Aside from the massive size of the project--it required more than 800,000 square feet of EIFS--Angel had to deal with a variety of challenges most contractors stateside never have to worry about:
• Hurricanes and high winds are quite common throughout the Caribbean and safety precautions always require the removal of scaffolding.
• All materials had to be shipped first to Miami, then packed into containers and sent by boat to the island.
• There was very little space on the job site, and that decreased significantly after the first half of the project was finished.
• The availability of skilled labor is always an issue on the islands, and this factor alone disqualifies many subcontractors on the islands.
VALUE ENGINEERINGAlthough most major projects in the islands are covered in EIFS, Lina Angel said, “sometimes the architect has specified stucco,” and they usually change their specifications after learning about the alternative.
“We also do stucco,” she explained. “But we do some ‘value engineering’ with the architect. It’s much better to use EIFS than stucco for a lot of reasons. The maintenance is easier, there’s a lot less labor involved, and in this area (the Caribbean), laborers do not do well with exterior blocks. With EIFS, it always looks like a perfect building.”
She said price was the “deal breaker” in the negotiations for the Atlantis project, “and we had the right price,” largely because Applitech has developed a well-established crew of highly experienced laborers in the nine years since they started working on the islands. Most of the workers are not from the United States, but hail from the Bahamas and countries around the Caribbean, including Columbia and the Dominican Republic. Most of them live on the island during construction, without their families. She noted that the laborers earned significantly more working on the project than they would have in their home countries.

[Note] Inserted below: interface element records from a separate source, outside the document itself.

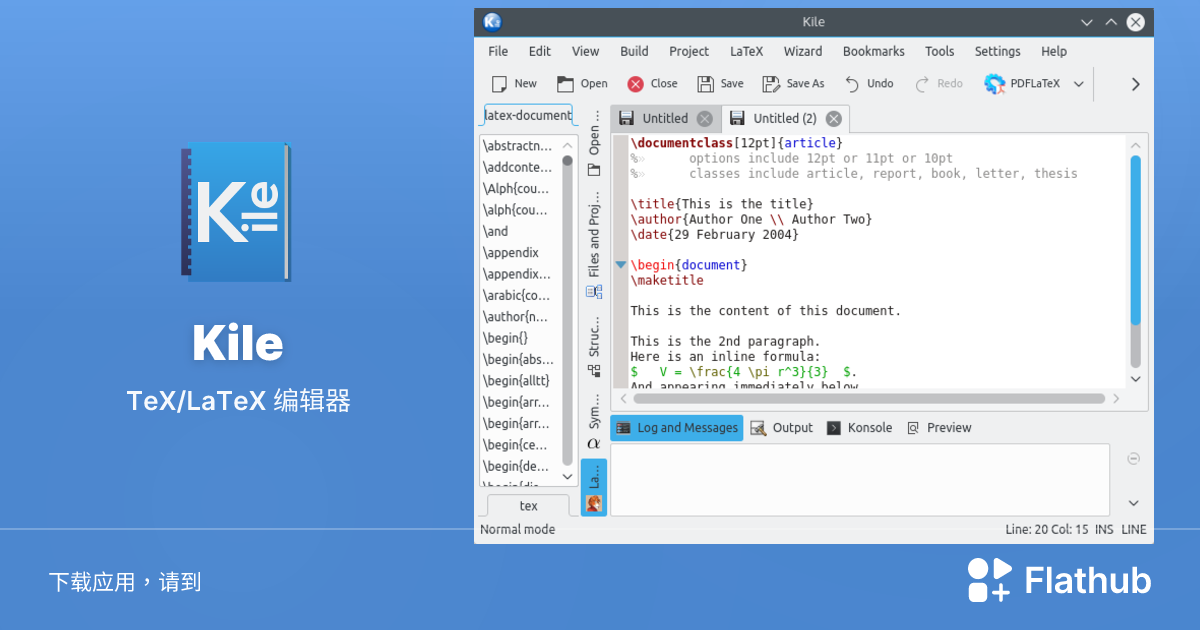Screen dimensions: 1200x630
Task: Collapse the document environment code fold
Action: [x=620, y=264]
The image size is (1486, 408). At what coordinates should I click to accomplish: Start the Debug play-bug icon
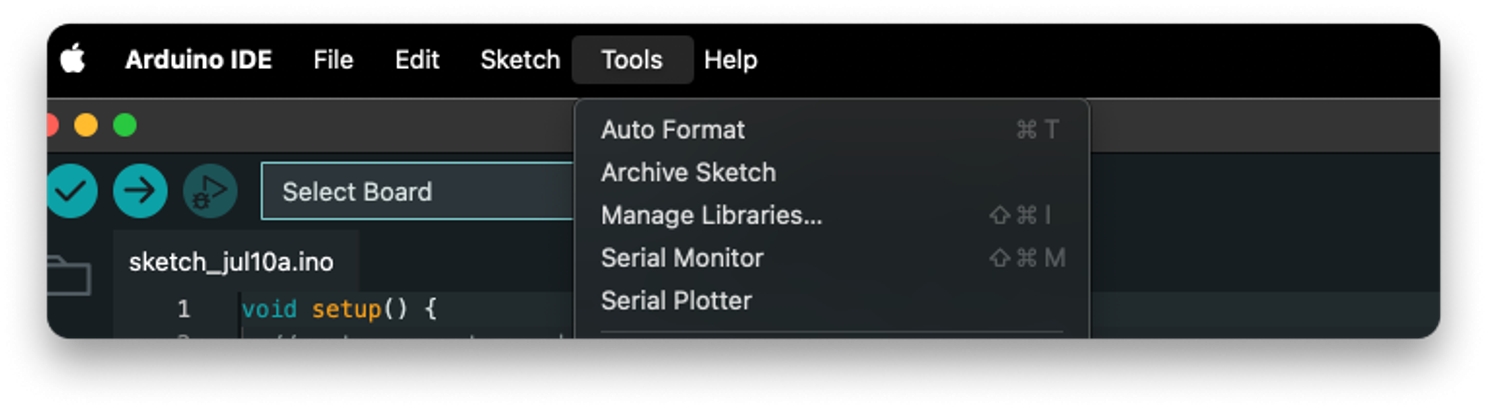[210, 191]
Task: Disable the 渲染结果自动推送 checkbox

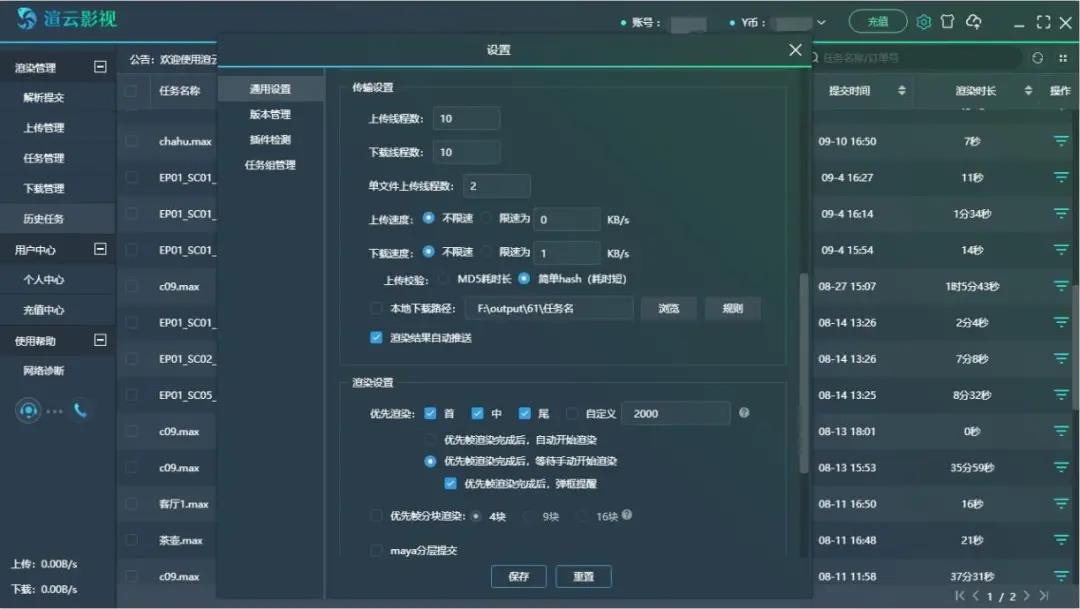Action: click(x=376, y=338)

At the Atlantis project, Applitech had 150 workers on the site in peak periods. Jorge also lived on the island to supervise the project, coming home on weekends. “If the work pace accelerates, we can charter in 30 workers, on extremely short notice,” she said.
The Angels chose the Dryvit Outsulation Plus System. Jorge told Walls & Ceilings he has been using Dryvit products for more than 15 years, mainly “because of their reliability and warranty. They also offer good service and we have a great rapport with the sales representative. It’s also cost-efficient and allows us to stick with our construction timeline.”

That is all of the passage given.